*** Material shown ***

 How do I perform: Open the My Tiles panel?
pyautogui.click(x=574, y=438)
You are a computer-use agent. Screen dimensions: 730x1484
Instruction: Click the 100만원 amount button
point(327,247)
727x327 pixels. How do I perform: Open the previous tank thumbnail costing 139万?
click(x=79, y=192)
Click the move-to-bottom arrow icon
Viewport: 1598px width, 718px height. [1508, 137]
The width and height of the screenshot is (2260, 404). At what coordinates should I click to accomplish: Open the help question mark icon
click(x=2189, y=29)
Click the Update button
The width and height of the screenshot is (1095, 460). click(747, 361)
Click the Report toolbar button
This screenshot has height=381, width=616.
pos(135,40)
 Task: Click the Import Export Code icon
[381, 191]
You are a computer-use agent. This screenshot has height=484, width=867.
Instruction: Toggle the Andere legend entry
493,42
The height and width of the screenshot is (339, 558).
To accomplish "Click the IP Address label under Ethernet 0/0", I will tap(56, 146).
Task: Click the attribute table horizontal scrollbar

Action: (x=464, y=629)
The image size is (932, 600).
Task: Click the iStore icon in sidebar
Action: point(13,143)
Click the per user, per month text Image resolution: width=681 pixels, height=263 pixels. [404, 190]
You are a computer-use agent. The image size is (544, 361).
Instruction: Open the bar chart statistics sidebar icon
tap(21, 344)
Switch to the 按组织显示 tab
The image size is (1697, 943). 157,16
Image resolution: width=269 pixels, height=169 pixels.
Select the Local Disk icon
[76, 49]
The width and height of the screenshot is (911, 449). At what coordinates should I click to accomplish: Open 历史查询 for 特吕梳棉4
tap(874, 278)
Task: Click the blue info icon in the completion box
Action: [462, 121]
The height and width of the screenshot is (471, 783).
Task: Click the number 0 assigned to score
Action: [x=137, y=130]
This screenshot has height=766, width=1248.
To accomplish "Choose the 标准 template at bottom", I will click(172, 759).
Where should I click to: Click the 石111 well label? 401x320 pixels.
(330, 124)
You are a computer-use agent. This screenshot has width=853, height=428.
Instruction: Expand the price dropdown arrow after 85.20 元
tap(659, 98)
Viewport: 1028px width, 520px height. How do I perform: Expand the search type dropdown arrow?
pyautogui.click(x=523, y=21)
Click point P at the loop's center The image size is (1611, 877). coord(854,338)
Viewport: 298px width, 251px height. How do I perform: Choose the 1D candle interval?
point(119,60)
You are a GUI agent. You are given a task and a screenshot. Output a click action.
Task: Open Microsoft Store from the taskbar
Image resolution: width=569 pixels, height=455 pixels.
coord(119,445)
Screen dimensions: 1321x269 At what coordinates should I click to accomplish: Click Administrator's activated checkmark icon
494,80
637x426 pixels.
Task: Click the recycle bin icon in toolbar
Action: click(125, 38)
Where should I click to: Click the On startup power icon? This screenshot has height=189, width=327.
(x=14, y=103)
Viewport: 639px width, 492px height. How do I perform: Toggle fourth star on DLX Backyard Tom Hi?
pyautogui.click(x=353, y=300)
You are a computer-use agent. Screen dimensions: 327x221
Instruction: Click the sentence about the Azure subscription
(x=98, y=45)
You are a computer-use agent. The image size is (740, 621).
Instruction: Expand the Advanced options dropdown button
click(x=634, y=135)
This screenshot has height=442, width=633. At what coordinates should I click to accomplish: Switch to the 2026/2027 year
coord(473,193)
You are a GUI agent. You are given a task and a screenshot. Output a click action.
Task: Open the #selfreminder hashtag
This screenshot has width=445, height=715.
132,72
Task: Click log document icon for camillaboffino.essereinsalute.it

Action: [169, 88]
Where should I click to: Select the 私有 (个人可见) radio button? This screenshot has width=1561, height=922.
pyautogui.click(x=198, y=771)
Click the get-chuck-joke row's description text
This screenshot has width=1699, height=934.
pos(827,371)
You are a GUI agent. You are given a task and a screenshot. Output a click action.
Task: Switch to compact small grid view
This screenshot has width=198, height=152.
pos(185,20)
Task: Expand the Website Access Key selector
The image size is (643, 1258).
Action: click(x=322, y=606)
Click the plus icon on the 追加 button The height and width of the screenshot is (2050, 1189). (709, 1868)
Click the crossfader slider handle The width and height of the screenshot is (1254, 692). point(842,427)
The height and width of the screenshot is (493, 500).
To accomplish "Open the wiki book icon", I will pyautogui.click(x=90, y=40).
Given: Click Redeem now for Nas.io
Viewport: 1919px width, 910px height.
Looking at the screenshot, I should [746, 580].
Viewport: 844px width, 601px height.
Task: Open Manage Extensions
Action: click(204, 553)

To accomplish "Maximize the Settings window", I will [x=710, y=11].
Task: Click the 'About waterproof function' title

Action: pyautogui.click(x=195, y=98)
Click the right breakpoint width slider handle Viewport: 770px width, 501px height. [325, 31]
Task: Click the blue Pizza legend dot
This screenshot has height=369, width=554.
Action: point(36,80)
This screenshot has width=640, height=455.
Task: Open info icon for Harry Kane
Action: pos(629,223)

*** End of Material shown ***

What to produce
Write out each line above with the word "will".

Worked solution
To accomplish "Click the IP Address label under Ethernet 0/0", I will tap(56, 146).
To accomplish "Choose the 标准 template at bottom", I will click(172, 759).
To accomplish "Open the wiki book icon", I will pyautogui.click(x=90, y=40).
To accomplish "Maximize the Settings window", I will [x=710, y=11].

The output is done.